Is $SL(2, \mathbb{R})$ dense in $SL(2,A)$?
In compact groups one can find subgroups with infinitesimal entries, but is it still possible in $SL(2,A)$?
On
It's the opposite - $SL(2, \mathbb{R})$ is closed in $SL(2, A)$ and has empty interior, so it is nowhere dense.
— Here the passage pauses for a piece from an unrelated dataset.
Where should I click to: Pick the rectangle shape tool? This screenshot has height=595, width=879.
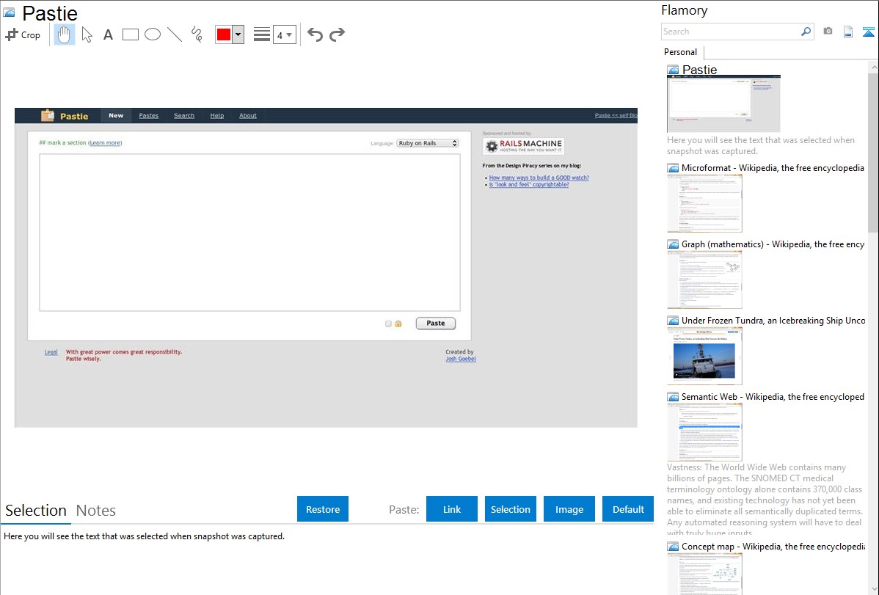click(x=131, y=34)
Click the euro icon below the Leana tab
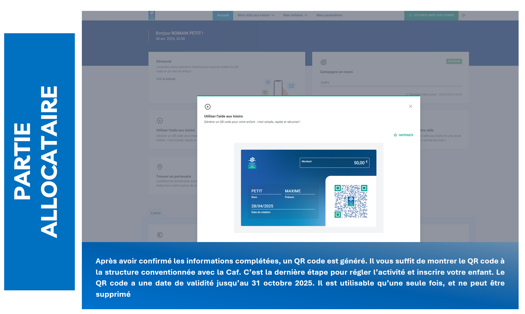Viewport: 525px width, 314px height. coord(160,235)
To see it is closed, first note that $\mathbb{R}$ is closed in $A$. Indeed: take any $\alpha \in A \setminus \mathbb{R}$. If $\alpha$ is unbounded (greater than $r$ for every $r \in \mathbb{R}$), then $(-\infty, \frac{\alpha}{2})$ or $(\frac{\alpha}{2}, \infty)$ is a neighborhood of $\alpha$ disjoint from $\mathbb{R}$. Otherwise $\alpha = r + \varepsilon$ for some $r \in \mathbb{R}$ and infinitesimal $\varepsilon$, and then $\left( \alpha-\frac{|\varepsilon|}{2}, \alpha+\frac{|\varepsilon|}{2} \right)$ is a neighborhood of $\alpha$ disjoint from $\mathbb{R}$.
It follows that $M_{2 \times 2}(\mathbb{R})$ is closed in $M_{2 \times 2}(A)$, so
$$SL(2, \mathbb{R}) = M_{2 \times 2}(\mathbb{R}) \cap SL(2, A)$$
is closed in $SL(2, A)$.
To see that it has empty interior, take any $\begin{pmatrix} a & b \\ c & d \end{pmatrix} \in SL(2, \mathbb{R})$ and its neighborhood. If $ad \neq 0$, choosing sufficiently small $\delta, \varepsilon \in A \setminus \mathbb{R}$ such that $(a+\varepsilon)(d+\delta) = ad$, we get that $\begin{pmatrix} a+\varepsilon & b \\ c & d+\delta \end{pmatrix}$ is in the neighborhood but not in $SL(2, \mathbb{R})$. If $ad = 0$, then $bc = -1$ and we can apply the same method to $b$ and $c$.
Turning my comment into an answer:
No, it's not. In fact, every "new" element of $SL(2,A)$ will have a neighborhood missing all of $SL(2,\mathbb{R})$ - and this uses merely the non-Archimedeanness of $A$.
Suppose $X\in M_2(A)\setminus M_2(\mathbb{R})$ (so $X$ has at least one non-real entry). Let $\epsilon$ be a "small enough" infinitesimal - specifically, let $\epsilon$ be smaller than (the absolute value of) the difference between each finite non-real entry $x$ of $X$ and the real part of $x$. The ball of radius $\epsilon$ around $X$ contains no elements of $M_2(\mathbb{R})$.
Now just make sure the determinant of $X$ is $1$. For example, fixing an infinitesimal $\delta$ we could use $$\begin{bmatrix}\delta & 0\\0 & {1\over\delta}\end{bmatrix}$$ (we could use $\epsilon=\delta^2$ as our corresponding radius).
EDIT: as Adayah observes, this in fact shows that $SL(2,\mathbb{R})$ is nowhere dense in $SL(2,A)$. As a further point of interest it's not hard to show that $SL(2,\mathbb{R})$ is closed as well (see their answer).